Where strange fact and stranger fiction collide
Most people know of Arkham Asylum from the Batman franchise, my first exposer to Gotham’s AA was on a graphic novel rack at a book store in Oxnard California back in 1989. When I thumbed through the pages I was sorely disappointed that it had nothing to do with Cthulhu. Obliviously there had to be a shared connection, even the new Gotham TV show had a minor character named Dick Lovecraft, but until yesterday, I didn’t know exactly what it was.
There had been an internet rumor that the man who is credited with creating Batman, Bob Kane, had shared a train ride with HPL. The young comic book creator, so the story was told, bombarded his idol with questions about writing. The old gent from Providence was in a surprisingly good mood and humored Kane’s inquiries. As a tribute to that day Kane named the Gotham madhouse after one in The Thing in the Doorstep. This is a Great story but in the 70’s, when Arkham is first mentioned in the DCU, Kane had almost nothing to do with the Batman story line. So I pretty much assumed that the tale was apocryphal.
Another theory that seemed more likely was that Donald Wandrie who was one of Lovecraft’s closest correspondents, had a hand in the name. He was a pretty high figure in DC in the 70’s. The Arkham Asylum page in the Comic Vine website gives creation credit to Dennis “Denny” O’Neill in 1974’s Threat of the Two Headed Coin. It further says that it is unknown if he was inspired by the Cthulhu Mythos.
Arkham Asylums first appearance was not in 1974 but in fact 1931, and was not invented by Lovecraft but by Robert E. Howard. Howard is best known for his Conan the Barbarian stories, and who was a long distance friend and frequent correspondent with HPL. He chose the name of the asylum as a tribute to his pal HPL. Lovecraft who enjoyed sharing plot elements used it The Thing at the Doorstep.
Denny O’Neill, is in his own way is just as fascinating as Lovecraft.

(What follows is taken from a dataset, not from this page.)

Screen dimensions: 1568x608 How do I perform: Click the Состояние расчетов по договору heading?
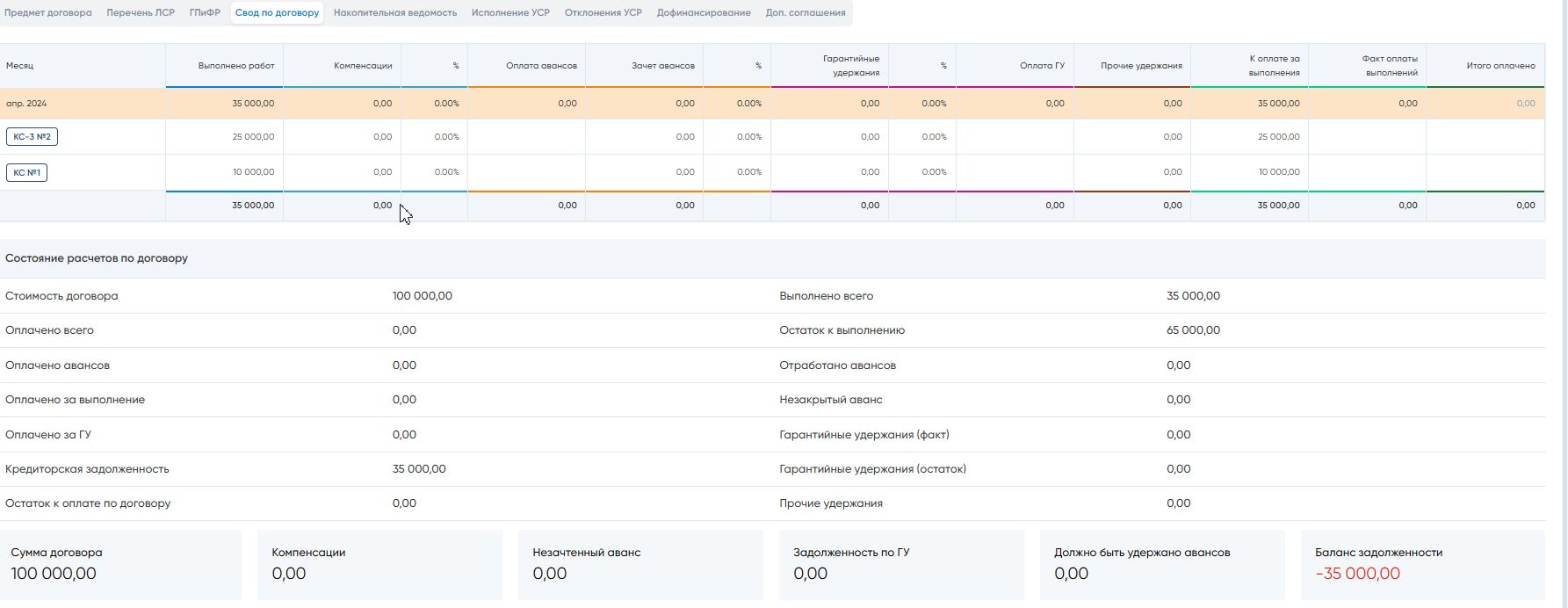97,258
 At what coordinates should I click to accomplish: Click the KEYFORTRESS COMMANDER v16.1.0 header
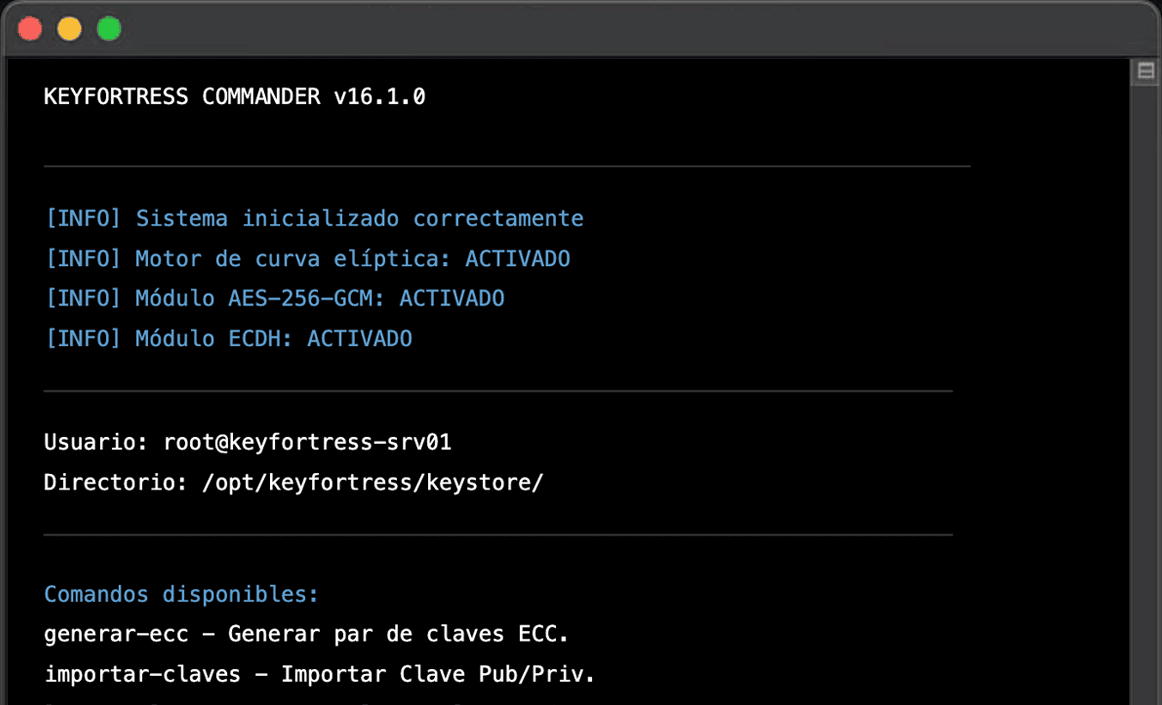[x=235, y=97]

A Cuban blockade naval vet, who adamantly opposed the Vietnam War, a Catholic volunteer who supported the legalization of Marijuana in the 60’s, but who hated the actual drug, he was a reporter in Cape Gerardo, that was run out of town by the local police when, as a joke he made a fake AP wire dispatch that Martin Luther King Jr, was coming to town.
He fled to New York where he became a comic book writer, and basically signal handedly gave birth to comic’s silver age. He was the first person to deal with the drug epidemic and racial issues, in the pages of comics. He is probably best known for Green Lantern 76, when Hal Jorden is approached by a black man who says that he does a lot for the alien blue skins, but what is he doing for the black skins here on Earth. This leads to an internal crisis in Green Lantern so he and Green Arrow hop in a truck and spend the next eighteen months traveling across the US discovering America.
Yesterday at Portland Wizard World Comicon, Denny O’Neill, was speaking and I planned to attend his panel with the sole purpose of asking him about Arkham Asylum. His pannel was the same time as the William Shatner panel, but honestly I was more excited about talking to O’Neill. Leaving the Kristian Ritter (Jessica Jones) panel I literally passed hundreds of people lined up for Captain Kirk, to a small auditorium that had only forty or so attendees.
Though 76 O’Neill, seemed to be re-energized when he talked about his passions of his family, comic book writing and helping comic book writers and artist who were left with no pension or medical insurance from the publishers.
He said that many people in the comics in the 70’s like Julius “Julie” Swartz were from the pulp age. A writing style that sacrificed characterization for plot. That was why many early comic books (unlike today’s entries) were seldom character driven stories, and that with hindsight Green Lantern 76 was his first character driven story.
We had almost run out of time at the end and I was one of only two people that got to ask him a question. I asked, “If Arkham Asylum was based on the pulps specifically the writings of HP Lovecraft and Robert E. Howard.”
He seemed to raise up about an inch and declared “Absolutely.” He then said that he didn’t come up with the idea. A creative team was sitting around the table, trying to come up with a mental hospital for an issue of Batman. when Jack C. Harris said, it should be named Arkham Asylum and that everyone then nodded their heads and had an “ah-ha” moment. He went on to re-emphasize the pulp back ground of comic books.
So we now know who created the DCU version of Arkham Asylum. I am afraid I don’t know much about Jack C. Harris, in fact when I looked him up in the DC Wiki, I could only find his photo. But I think that there are a lot of examples like this in collaborative writing where someone comes upon an idea in a bull session and it becomes a mainstay in the story. I also think this is only one example of the pulp influence in comic books that exist even to this day.